Wellmark insures almost 1.8 million Iowans and more than 300,000 South Dakotans. It is Iowa's largest and dominant insurer but has not participated in the government's health care exchange for two years in a row. During its open enrollment period from October 1, 2013 to March 31, 2014 more than 41,000 people in Iowa and South Dakota enrolled in 24,000 "Affordable Care Act-compliant health plans" by Wellmark. Cliff Gold, former Wellmark employee, then chief operating officer of Iowa's CoOportunity, said that "they have denied consistently, that they [...] push bad risk into the exchanges."

==Organization==
As of 2016 the Board of Directors consists of 11 members, namely Thomas M. Cink, Melanie C. Dreher, John D. Forsyth, Daryl K. Henze, William C. (Curt) Hunter, Paul E. Larson, Angeline M. Lavin, Terrence J. Mulligan, Dave Neil, Timothy J. Theriault, Terri M. Vaughan. The CEO is Cory Harris.

==Economic aspects==
Wellmark's credit rating from Standard and Poor's was "A+" (Strong).

According to Wellmark's 2013 balance sheet its assets were $2,357,637, its liabilities $1,003,329 and its reserves were $1,354,308. As of 2014, Wellmark explains that premiums are spent as follows: 86.6% on payment for health care services, 7.6% for administrative services, 3.9% on commissions, 1.3% for earnings on premiums, and 0.4% on premium tax.

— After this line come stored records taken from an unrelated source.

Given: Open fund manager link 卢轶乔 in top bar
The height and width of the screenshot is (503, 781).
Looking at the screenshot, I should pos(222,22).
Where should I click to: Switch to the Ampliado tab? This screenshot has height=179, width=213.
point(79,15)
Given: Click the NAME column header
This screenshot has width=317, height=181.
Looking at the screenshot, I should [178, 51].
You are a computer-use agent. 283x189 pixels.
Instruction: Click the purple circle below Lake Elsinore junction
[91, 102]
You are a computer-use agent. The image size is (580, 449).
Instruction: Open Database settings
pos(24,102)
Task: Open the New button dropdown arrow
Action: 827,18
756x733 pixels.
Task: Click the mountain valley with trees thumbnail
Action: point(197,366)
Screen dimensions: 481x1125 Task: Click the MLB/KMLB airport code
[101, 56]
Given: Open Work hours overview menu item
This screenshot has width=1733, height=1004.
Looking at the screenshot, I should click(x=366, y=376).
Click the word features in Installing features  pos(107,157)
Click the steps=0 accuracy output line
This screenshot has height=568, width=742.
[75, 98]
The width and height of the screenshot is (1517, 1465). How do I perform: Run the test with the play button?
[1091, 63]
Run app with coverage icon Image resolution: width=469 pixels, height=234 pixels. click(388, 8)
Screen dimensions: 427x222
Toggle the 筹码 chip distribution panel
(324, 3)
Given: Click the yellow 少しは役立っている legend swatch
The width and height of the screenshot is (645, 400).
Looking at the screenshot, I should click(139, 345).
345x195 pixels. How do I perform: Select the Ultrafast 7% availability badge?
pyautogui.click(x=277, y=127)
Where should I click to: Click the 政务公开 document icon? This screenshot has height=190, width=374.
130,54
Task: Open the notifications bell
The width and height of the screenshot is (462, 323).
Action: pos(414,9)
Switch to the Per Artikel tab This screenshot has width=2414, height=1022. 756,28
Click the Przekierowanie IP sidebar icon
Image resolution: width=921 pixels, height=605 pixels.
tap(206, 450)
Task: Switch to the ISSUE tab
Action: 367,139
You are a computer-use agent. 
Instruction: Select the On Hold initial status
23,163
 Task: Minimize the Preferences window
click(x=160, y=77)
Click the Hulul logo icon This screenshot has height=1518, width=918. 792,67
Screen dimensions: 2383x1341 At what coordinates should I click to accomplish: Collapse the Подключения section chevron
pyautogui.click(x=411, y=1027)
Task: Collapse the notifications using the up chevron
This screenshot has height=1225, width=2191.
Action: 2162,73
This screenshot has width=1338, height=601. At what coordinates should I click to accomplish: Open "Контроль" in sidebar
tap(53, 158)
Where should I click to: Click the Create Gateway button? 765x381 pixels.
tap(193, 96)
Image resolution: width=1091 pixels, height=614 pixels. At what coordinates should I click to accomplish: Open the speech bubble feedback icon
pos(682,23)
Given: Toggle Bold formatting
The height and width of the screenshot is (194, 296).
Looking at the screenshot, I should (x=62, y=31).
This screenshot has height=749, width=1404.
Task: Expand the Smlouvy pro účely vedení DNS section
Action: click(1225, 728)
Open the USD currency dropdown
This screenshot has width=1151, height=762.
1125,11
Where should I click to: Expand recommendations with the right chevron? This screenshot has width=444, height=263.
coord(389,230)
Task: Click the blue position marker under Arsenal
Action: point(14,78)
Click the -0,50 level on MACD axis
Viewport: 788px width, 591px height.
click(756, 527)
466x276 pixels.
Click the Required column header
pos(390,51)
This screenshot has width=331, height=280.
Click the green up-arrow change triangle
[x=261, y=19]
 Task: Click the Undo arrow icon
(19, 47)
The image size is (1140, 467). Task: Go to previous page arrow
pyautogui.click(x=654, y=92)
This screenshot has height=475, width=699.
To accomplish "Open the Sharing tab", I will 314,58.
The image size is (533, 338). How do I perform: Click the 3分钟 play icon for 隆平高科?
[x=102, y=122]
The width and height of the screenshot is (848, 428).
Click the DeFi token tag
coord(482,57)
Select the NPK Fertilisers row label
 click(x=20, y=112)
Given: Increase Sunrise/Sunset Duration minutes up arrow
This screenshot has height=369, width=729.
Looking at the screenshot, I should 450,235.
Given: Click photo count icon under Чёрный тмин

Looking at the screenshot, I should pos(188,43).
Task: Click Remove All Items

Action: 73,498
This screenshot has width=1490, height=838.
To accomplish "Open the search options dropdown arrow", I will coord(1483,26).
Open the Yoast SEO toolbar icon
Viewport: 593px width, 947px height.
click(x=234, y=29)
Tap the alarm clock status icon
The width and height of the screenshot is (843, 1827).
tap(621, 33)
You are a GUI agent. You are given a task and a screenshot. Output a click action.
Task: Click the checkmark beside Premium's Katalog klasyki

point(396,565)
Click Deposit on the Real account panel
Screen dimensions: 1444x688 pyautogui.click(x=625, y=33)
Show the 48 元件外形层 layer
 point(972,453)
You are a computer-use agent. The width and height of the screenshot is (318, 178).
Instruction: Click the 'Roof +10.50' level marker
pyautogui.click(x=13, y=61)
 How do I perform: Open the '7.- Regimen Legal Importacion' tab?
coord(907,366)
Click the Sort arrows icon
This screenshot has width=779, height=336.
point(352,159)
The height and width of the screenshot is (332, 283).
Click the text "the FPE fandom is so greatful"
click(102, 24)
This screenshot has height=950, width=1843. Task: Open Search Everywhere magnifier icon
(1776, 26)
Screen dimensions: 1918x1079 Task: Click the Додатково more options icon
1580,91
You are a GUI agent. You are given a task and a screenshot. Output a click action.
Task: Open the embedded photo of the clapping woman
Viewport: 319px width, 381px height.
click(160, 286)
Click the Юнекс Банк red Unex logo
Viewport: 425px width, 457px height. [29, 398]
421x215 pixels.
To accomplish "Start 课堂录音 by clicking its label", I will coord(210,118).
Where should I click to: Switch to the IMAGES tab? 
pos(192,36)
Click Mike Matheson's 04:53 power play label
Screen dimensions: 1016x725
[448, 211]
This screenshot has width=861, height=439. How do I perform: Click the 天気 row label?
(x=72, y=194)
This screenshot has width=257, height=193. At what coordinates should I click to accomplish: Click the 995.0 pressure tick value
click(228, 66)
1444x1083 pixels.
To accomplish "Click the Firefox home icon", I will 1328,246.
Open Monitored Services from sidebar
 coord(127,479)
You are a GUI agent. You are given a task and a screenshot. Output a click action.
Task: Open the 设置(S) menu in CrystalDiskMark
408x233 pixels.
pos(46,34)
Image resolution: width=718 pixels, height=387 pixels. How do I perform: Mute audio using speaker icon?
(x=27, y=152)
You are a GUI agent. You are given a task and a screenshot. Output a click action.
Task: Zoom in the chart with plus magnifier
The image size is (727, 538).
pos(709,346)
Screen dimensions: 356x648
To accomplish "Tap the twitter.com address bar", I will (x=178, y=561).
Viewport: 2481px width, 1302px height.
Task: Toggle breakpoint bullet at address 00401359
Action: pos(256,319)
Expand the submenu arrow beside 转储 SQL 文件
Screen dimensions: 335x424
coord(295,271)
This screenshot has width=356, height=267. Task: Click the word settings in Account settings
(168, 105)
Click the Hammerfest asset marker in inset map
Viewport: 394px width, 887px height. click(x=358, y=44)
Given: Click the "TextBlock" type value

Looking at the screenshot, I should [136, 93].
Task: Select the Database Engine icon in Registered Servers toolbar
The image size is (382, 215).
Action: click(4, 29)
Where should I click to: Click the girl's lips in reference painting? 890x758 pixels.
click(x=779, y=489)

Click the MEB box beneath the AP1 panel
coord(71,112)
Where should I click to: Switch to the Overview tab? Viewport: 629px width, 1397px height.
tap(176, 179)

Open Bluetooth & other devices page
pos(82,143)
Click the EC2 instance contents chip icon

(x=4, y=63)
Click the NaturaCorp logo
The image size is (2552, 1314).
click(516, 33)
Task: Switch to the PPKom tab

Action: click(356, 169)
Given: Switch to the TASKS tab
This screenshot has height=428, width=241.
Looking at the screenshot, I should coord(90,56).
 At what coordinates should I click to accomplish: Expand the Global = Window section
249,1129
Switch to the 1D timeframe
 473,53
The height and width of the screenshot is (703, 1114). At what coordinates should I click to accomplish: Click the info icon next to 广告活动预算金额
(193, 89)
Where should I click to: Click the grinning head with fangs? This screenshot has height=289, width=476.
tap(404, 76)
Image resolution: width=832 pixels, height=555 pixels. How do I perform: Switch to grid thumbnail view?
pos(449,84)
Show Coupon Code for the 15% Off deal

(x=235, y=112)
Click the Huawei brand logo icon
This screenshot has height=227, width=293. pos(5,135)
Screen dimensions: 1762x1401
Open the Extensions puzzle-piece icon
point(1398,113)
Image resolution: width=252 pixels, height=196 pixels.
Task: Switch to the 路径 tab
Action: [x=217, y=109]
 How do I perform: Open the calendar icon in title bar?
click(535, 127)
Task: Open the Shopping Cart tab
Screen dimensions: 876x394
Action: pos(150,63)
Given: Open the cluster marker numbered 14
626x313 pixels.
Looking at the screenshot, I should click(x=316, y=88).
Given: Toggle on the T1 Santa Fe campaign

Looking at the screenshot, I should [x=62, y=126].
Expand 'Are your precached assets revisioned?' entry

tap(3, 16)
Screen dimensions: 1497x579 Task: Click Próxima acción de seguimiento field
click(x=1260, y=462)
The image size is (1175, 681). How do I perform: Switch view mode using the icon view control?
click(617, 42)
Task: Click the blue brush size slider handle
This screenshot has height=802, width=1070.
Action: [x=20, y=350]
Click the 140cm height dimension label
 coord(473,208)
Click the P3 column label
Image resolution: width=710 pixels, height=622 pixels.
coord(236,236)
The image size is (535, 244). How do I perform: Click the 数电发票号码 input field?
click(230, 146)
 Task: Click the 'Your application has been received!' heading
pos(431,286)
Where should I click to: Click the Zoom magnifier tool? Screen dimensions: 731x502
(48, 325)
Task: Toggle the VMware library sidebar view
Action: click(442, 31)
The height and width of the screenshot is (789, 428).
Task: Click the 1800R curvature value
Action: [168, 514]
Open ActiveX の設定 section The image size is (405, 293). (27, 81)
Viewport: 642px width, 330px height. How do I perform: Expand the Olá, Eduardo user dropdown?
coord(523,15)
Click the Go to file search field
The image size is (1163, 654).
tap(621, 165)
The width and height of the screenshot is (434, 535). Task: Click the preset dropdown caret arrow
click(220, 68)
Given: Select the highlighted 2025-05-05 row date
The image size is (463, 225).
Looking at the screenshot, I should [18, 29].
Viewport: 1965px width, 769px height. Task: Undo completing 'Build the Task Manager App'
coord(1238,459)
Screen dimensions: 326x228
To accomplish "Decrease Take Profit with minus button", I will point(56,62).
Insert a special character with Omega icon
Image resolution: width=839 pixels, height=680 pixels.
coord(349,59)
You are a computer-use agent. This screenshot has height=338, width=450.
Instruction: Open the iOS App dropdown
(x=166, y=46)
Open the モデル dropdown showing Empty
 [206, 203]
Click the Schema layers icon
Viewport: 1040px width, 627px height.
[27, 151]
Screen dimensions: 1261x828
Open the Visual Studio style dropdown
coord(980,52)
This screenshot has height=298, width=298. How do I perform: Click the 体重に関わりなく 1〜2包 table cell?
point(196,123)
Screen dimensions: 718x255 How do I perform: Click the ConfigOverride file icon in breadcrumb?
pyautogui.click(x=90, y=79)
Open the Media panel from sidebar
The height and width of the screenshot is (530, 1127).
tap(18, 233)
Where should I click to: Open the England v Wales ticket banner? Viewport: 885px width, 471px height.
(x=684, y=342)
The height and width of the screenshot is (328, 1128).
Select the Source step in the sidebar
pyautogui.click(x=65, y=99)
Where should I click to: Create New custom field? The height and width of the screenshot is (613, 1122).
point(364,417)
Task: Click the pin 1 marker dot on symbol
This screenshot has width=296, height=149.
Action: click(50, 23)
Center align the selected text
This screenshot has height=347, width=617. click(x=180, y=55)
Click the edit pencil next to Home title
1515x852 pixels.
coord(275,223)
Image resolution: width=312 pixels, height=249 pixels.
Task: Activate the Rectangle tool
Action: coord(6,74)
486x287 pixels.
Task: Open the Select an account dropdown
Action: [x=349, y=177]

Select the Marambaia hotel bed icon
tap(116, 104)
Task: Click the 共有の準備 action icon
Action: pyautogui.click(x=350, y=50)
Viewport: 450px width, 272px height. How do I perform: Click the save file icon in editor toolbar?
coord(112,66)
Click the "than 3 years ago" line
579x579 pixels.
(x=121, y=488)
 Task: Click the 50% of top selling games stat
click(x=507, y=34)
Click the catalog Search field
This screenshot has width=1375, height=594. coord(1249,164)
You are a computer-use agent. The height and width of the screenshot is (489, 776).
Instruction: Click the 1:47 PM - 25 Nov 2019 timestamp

As of 2014 Wellmark Health Plan of Iowa had to refund $651,895 to customers, because it did not meet specifications of the 80/20 rule in the Affordable Care Act, which requires insurers to spend at least 80 percent of premium dollars on patient care and quality improvement activities. Most rebates in Iowa ($1.1 million) were owed by Coventry Healthcare of Iowa Inc.

==Rate increases==
Wellmark raised premiums on individual policy holders by between 12 and 13 percent in 2013, 9.4 percent in 2012, 8.5 percent in 2011 and 18 percent in 2010. As of June 2014 Wellmark is seeking to increase rates again, apparently by less than 5.9 percent for the majority of insured, and by 11.9 percent and 14.5 percent for people enrolled after the Affordable Care Act went into effect.

Rate increases above average per CSA require a public hearing in front of the Iowa Commissioner of Insurance; in 2013 the Commission received a total of 300 comments, 240 of which expressed rate increase weariness, and that some increases reached nearly 50 percent since 2010. The second most common comment had to do with affordability, and the third highest reoccurring comment was Wellmark's discretionary spending. Individual comments criticized the chairman's salary of $3.1 million
The Insurance Division's actuary and an independent actuary reviewed Wellmark's data and both found the rate request was not discriminatory, but was supported by the data.

==Criticism==
In 2010, Wellmark opened its $250 million headquarters, and at the same time raising premiums by double-digit percentages annually. The CEO justified the reserves, or found them possibly even a bit too low, considering that Wellmark pays out more than $5 billion per year in claims.

In 2020, African Americans filed a lawsuit alleging discrimination, being denied promotions.